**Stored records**
• • • •

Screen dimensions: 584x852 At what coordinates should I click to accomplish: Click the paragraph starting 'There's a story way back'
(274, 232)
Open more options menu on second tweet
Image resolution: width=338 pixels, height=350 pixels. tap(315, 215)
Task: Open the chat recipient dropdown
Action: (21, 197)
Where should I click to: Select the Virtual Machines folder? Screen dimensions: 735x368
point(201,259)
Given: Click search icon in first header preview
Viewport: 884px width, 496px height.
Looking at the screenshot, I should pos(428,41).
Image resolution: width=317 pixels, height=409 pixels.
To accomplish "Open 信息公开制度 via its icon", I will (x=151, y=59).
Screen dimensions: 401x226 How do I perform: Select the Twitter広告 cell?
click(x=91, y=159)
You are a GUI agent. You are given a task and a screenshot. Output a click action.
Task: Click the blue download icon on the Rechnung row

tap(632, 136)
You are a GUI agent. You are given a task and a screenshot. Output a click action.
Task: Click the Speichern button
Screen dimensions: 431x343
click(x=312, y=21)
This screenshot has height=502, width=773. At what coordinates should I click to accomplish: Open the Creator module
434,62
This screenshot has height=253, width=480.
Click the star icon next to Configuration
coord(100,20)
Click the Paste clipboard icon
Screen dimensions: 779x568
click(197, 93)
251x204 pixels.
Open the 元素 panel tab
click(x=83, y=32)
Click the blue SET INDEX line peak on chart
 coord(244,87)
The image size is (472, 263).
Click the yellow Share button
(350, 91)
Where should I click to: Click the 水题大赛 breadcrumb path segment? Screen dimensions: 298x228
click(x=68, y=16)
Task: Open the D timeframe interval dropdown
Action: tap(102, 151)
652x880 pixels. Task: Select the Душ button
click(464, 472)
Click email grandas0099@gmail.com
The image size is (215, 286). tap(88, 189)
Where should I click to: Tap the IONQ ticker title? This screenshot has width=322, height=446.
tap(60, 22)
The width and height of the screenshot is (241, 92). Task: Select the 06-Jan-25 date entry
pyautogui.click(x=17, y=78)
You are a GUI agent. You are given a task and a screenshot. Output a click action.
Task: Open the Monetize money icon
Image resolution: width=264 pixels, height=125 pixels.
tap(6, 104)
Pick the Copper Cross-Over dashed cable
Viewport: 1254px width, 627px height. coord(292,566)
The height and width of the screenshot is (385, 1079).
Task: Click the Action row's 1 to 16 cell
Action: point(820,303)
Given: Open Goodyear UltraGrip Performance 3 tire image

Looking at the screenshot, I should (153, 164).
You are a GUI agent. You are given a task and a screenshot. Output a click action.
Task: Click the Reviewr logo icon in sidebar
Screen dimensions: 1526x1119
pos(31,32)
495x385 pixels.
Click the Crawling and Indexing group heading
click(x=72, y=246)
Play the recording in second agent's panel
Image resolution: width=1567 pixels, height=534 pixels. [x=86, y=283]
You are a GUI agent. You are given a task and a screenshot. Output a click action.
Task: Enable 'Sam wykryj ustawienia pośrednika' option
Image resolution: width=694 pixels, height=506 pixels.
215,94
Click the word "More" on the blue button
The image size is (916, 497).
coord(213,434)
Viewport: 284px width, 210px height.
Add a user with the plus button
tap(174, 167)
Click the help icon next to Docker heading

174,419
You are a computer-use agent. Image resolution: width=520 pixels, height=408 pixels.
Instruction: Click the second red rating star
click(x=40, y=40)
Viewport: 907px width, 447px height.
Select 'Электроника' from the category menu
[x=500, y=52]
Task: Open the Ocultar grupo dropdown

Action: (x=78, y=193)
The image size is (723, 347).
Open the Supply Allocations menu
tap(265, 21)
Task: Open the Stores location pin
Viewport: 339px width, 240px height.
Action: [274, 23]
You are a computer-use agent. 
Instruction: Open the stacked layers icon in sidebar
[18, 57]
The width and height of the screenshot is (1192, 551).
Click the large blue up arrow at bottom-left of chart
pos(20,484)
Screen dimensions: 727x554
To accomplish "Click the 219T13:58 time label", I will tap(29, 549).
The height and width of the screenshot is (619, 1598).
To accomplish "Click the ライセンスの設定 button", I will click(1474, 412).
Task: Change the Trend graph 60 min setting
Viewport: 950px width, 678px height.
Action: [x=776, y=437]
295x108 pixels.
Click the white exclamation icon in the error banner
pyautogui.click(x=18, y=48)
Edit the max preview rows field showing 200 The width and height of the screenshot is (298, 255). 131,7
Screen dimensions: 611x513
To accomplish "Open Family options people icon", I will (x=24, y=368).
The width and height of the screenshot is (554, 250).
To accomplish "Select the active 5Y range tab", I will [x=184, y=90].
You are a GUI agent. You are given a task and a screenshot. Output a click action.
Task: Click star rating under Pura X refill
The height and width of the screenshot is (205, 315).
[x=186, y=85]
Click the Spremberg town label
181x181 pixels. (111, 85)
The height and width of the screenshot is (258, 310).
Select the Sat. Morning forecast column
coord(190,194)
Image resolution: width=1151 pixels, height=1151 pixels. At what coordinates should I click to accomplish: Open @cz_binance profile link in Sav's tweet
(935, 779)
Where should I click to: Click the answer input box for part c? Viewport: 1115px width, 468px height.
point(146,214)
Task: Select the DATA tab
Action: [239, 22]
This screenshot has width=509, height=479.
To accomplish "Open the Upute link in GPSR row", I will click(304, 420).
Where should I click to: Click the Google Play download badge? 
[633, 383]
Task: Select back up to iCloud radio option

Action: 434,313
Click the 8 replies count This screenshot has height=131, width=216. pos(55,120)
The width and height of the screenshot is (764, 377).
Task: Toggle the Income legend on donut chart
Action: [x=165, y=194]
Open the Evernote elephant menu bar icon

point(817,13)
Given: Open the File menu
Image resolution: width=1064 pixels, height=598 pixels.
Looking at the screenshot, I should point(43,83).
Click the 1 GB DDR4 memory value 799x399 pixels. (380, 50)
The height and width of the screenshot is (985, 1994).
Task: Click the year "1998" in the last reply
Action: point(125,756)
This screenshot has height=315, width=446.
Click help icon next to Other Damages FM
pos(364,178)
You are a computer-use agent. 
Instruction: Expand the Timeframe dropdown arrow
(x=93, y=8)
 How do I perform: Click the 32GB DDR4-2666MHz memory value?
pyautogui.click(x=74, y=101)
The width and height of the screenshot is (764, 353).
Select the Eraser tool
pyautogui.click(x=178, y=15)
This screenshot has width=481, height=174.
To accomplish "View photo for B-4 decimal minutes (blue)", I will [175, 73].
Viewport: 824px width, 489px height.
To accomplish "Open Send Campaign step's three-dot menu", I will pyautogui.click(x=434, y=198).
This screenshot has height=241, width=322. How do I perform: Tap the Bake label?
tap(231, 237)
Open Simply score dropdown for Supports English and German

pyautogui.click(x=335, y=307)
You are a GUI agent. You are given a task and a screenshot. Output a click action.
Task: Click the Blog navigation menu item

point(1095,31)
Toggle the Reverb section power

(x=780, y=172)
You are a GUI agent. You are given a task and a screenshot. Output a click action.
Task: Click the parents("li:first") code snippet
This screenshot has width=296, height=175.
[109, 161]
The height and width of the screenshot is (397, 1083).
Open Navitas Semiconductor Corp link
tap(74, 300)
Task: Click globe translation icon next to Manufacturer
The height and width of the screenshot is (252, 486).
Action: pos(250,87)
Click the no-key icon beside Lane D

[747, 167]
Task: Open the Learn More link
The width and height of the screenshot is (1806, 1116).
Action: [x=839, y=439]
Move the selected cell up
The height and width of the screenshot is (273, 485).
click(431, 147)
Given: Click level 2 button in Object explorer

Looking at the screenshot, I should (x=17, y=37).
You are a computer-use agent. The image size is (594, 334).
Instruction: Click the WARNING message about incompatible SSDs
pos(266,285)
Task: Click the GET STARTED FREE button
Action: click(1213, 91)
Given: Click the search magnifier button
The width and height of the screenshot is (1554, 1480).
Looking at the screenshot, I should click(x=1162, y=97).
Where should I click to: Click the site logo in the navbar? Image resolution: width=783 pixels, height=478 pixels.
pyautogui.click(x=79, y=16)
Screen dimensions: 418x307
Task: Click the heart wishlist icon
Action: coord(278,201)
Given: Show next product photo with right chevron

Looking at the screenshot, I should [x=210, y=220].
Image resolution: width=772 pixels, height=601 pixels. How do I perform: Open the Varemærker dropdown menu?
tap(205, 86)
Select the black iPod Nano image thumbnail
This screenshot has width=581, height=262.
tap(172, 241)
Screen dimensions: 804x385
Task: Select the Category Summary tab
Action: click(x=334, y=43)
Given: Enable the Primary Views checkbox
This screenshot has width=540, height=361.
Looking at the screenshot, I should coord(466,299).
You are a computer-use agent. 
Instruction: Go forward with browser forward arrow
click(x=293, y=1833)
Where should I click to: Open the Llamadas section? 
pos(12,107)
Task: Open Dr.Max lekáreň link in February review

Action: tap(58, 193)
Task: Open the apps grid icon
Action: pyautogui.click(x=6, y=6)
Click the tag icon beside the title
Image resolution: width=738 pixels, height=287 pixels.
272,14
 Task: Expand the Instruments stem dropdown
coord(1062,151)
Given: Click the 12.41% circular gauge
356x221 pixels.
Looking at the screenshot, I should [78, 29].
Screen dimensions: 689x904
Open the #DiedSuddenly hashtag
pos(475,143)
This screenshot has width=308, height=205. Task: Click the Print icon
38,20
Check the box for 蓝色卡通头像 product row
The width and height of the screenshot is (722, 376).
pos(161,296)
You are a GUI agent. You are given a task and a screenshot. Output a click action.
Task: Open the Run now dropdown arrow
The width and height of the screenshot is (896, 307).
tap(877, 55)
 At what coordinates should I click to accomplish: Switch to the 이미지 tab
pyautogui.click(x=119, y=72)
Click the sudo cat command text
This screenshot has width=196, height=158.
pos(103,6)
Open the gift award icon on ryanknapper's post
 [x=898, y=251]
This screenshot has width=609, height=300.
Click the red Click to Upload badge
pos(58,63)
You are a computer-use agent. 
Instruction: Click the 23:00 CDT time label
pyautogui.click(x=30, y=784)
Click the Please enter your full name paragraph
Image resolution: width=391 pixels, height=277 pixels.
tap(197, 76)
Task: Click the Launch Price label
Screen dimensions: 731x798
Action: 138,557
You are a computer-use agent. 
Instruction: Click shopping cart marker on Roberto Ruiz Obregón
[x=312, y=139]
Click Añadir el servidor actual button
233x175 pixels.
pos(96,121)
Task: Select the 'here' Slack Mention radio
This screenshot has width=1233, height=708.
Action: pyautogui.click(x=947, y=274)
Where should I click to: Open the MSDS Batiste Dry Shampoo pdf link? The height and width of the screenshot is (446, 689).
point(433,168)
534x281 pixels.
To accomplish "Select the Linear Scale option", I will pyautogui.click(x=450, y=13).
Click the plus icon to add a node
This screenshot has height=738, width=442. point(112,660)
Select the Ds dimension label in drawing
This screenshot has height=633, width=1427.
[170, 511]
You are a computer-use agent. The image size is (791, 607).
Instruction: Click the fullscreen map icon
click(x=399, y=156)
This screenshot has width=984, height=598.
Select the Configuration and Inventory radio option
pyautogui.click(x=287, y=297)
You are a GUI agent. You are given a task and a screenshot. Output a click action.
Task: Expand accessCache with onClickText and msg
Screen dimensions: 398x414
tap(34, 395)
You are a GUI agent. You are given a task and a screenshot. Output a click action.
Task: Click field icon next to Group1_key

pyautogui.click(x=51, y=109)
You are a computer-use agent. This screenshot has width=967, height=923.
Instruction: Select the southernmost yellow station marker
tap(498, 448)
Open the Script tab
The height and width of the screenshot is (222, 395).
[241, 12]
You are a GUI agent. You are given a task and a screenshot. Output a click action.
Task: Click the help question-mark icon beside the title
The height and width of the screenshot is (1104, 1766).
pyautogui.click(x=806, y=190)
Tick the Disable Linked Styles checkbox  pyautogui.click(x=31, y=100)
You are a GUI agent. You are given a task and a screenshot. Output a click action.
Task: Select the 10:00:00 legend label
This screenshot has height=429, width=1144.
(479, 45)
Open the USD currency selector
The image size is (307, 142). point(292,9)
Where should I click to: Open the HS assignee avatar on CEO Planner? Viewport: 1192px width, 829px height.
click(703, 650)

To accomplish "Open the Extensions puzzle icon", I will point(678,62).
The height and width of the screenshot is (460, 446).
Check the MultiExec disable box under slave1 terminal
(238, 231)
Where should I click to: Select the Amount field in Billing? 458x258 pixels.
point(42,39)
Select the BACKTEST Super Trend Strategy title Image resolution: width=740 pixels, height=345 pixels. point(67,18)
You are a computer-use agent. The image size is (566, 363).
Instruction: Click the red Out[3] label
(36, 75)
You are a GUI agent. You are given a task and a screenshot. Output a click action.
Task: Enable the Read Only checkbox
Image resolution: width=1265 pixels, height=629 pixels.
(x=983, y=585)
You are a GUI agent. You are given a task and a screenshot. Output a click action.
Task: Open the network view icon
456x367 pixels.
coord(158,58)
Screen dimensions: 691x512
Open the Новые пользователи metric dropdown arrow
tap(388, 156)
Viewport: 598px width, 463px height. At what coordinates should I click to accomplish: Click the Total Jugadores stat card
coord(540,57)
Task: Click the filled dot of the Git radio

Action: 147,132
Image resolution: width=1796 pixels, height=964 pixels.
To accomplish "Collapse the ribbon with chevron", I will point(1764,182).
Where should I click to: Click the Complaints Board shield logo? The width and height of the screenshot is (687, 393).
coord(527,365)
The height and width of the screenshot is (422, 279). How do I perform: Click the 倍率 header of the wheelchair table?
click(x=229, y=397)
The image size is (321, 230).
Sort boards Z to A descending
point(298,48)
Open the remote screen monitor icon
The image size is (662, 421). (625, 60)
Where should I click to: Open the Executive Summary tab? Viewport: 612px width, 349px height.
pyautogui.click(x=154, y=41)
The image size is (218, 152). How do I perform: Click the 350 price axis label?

• • • •

**WORK TO BE COMPLETED**
The answer must hold only the lines from the first line of the data through the line bearing "Task: Open the Monetize money icon", returned exactly.

**RESULT OF THE TASK**
Screen dimensions: 584x852 At what coordinates should I click to accomplish: Click the paragraph starting 'There's a story way back'
(274, 232)
Open more options menu on second tweet
Image resolution: width=338 pixels, height=350 pixels. tap(315, 215)
Task: Open the chat recipient dropdown
Action: (21, 197)
Where should I click to: Select the Virtual Machines folder? Screen dimensions: 735x368
point(201,259)
Given: Click search icon in first header preview
Viewport: 884px width, 496px height.
Looking at the screenshot, I should pos(428,41).
Image resolution: width=317 pixels, height=409 pixels.
To accomplish "Open 信息公开制度 via its icon", I will (x=151, y=59).
Screen dimensions: 401x226 How do I perform: Select the Twitter広告 cell?
click(x=91, y=159)
You are a GUI agent. You are given a task and a screenshot. Output a click action.
Task: Click the blue download icon on the Rechnung row

tap(632, 136)
You are a GUI agent. You are given a task and a screenshot. Output a click action.
Task: Click the Speichern button
Screen dimensions: 431x343
click(x=312, y=21)
This screenshot has height=502, width=773. At what coordinates should I click to accomplish: Open the Creator module
434,62
This screenshot has height=253, width=480.
Click the star icon next to Configuration
coord(100,20)
Click the Paste clipboard icon
Screen dimensions: 779x568
click(197, 93)
251x204 pixels.
Open the 元素 panel tab
click(x=83, y=32)
Click the blue SET INDEX line peak on chart
 coord(244,87)
The image size is (472, 263).
Click the yellow Share button
(350, 91)
Where should I click to: Click the 水题大赛 breadcrumb path segment? Screen dimensions: 298x228
click(x=68, y=16)
Task: Open the D timeframe interval dropdown
Action: tap(102, 151)
652x880 pixels. Task: Select the Душ button
click(464, 472)
Click email grandas0099@gmail.com
The image size is (215, 286). tap(88, 189)
Where should I click to: Tap the IONQ ticker title? This screenshot has width=322, height=446.
tap(60, 22)
The width and height of the screenshot is (241, 92). Task: Select the 06-Jan-25 date entry
pyautogui.click(x=17, y=78)
You are a GUI agent. You are given a task and a screenshot. Output a click action.
Task: Open the Monetize money icon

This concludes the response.